When a woman’s breast cancer metastasized to her knee, University of Arizona orthopaedic surgeons Jordan Smith, MD, and Jason Wild, MD, used Google Glass to turn an exceedingly rare case of patellar reconstruction into an exceptionally teachable moment.
Kimberly Shea, PhD, RN, assistant professor at the UA College of Nursing, will examine the use of real-time video from mini iPads to visualize patients, their environment, and medications. The study will support on-call hospice nurses’ management of patients’ physical and emotional symptoms, while helping reduce caregiver stress and discomfort.
These studies and 11 others have received funding from the Arizona Telemedicine Program (ATP), through its competitive Innovation Awards program, launched in December 2013. ATP Innovation Awards provide equipment grants of up to $2,500 to Arizona Health Sciences Center researchers who want to explore the potential of Google Glass, tablets and other mobile technologies in health care.
“We are very pleased to have awarded more than a dozen state-of-the-art, mobile device-based projects through our Innovation Awards program,” says Ronald S. Weinstein, MD, Arizona Telemedicine Program director. “Our clinical investigators are exploring the future today.”
Connecting Surgeons with Google Glass
The Google Glass Explorer program chooses researchers to test the device, but the researcher has to cover the cost. An ATP Innovation Award paid the bill for Drs. Smith and Wild.
“We’re using it for didactic teaching,” says Dr. Smith, associate professor of orthopaedic surgery. “But our ultimate goal is to have outlying providers, such as emergency departments and clinics, have accessibility to us through the Glass.”
Accessibility has long been possible via telemedicine videoconferencing, but it falls short of Glass’s potential, Dr. Smith says.
“Glass can link us to hospital wi-fi, and it can link with cellular networks through a paired cell device. What we want to overcome intra-operatively, is the fact that there is no good perspective for a (telemedicine) camera that tries to simulate the surgeon’s perspective,” he says. “If the camera’s there, the surgeon has to step out of the way. There’s no light mount or camera boom that can achieve that and maintain the sterile field.”
Glass allows the surgeons to receive, transmit and record visual and auditory information – to a classroom or to a surgeon in an outlying community.
“It’s not cheap, but it’s much cheaper than transferring the patient unnecessarily,” Dr. Smith says. “If you can avoid spending $8,000 on a helicopter transfer – just once – you’ve paid for the Glass six times over.”
Drs. Smith and Wild are reserving the Glass for unusual surgical cases that they want students and residents to be able to watch, such as the uncommon reconstruction of a pathologic patellar fracture due to metastatic cancer. Dr. Wild and Dr. Tolga Turker, assistant professors of orthopaedic surgery, handled a case in which a woman lost a segment of her femur in a car accident. They took a section of free vascularized fibula from the patient, transported it and reconnected it to the blood supply in her thigh, to replace the missing section of femur.
Dr.
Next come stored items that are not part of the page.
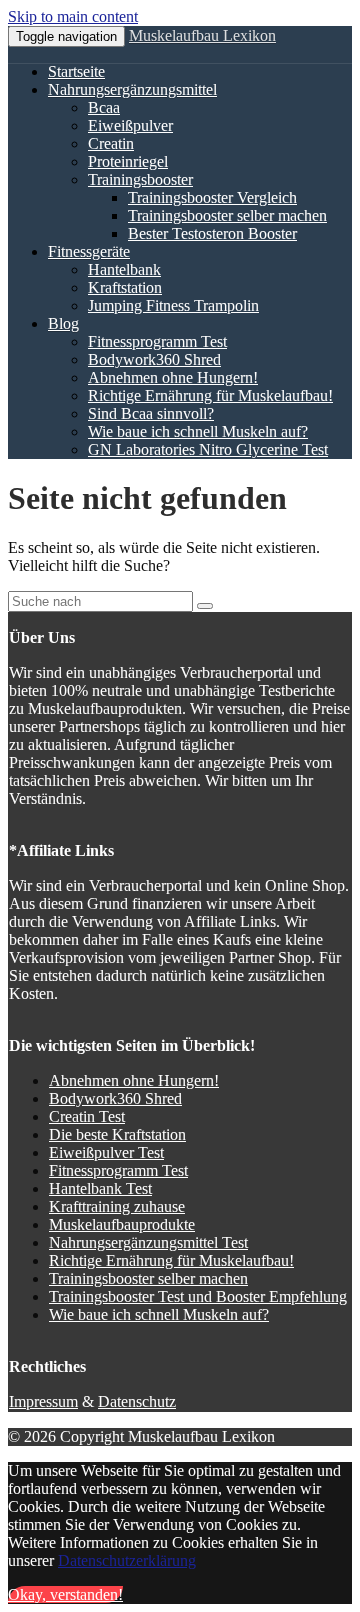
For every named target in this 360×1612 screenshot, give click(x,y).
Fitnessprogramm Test (157, 341)
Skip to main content (73, 16)
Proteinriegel (128, 161)
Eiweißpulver (130, 125)
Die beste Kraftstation (117, 1134)
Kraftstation (125, 287)
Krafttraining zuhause (117, 1206)
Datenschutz (137, 1401)
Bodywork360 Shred (154, 359)
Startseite (76, 71)
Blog (63, 323)
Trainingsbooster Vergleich (212, 197)
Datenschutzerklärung (127, 1560)
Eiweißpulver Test (106, 1152)
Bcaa (104, 107)
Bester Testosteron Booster (212, 233)
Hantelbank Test (100, 1188)
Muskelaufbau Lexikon (202, 35)
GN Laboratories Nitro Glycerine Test (208, 449)
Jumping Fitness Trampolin (173, 305)
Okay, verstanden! (65, 1594)
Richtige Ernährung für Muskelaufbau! (210, 395)
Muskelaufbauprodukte (122, 1224)
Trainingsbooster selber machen (227, 215)
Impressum (43, 1401)
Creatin (111, 143)
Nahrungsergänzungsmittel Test (148, 1242)
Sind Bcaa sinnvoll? (151, 413)
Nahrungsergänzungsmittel (132, 89)
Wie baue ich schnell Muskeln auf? (198, 431)
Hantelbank (124, 269)
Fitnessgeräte (89, 251)
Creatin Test (87, 1116)
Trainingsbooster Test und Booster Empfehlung (198, 1296)
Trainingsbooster (140, 179)
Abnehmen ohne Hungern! (173, 377)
Smith is confident Google Glass will become standard surgical technology. “It has to,” he says. “It’s too obvious a solution to not work.”
iPads for Patient Communication and Symptom Management
The Innovation Awards program provided Dr. Shea with iPads to test her theory that the tablets will improve symptom management in patients receiving hospice care at home.
Other studies have looked at tablets as a way to improve communication between hospice nurses and at-home patients, and improve patients’ overall quality of life. Dr. Shea’s study is focused on urgent situations – for example, when a patient becomes anxious and short of breath or is experiencing acute pain – which can lead to unnecessary emergency room admissions.
Dr. Shea’s study involves patients with end-stage lung cancer, chronic obstructive pulmonary disease and heart failure. The study will compare the effectiveness of iPad tablet communication with that of telephone communication.
“The primary question that I’m asking is, will patients and caregivers who are using the tablets have faster reduction in symptom severity and lower anxiety levels,” Dr. Shea says.
“Many families wait until the on-call nurse arrives to follow advice they received by telephone, because they are afraid that maybe they were misunderstood and may over-medicate or cause harm to their loved one,” she says.
“I believe that there will be a faster reduction (with real-time visualization) in patient symptoms and caregiver anxiety due to more immediate initiation of care and the nurses’ ability to individualize care than when the telephone is used for communication.”
Michael Holcomb, associate director of Information technology for the ATP, says, “Telemedicine and mobile health (mHealth) technologies are powerful tools that enable access to health-care data, imaging and expertise when and where it is needed. It is exciting to see the innovative real-world health-care applications of these cutting edge mobile technologies.”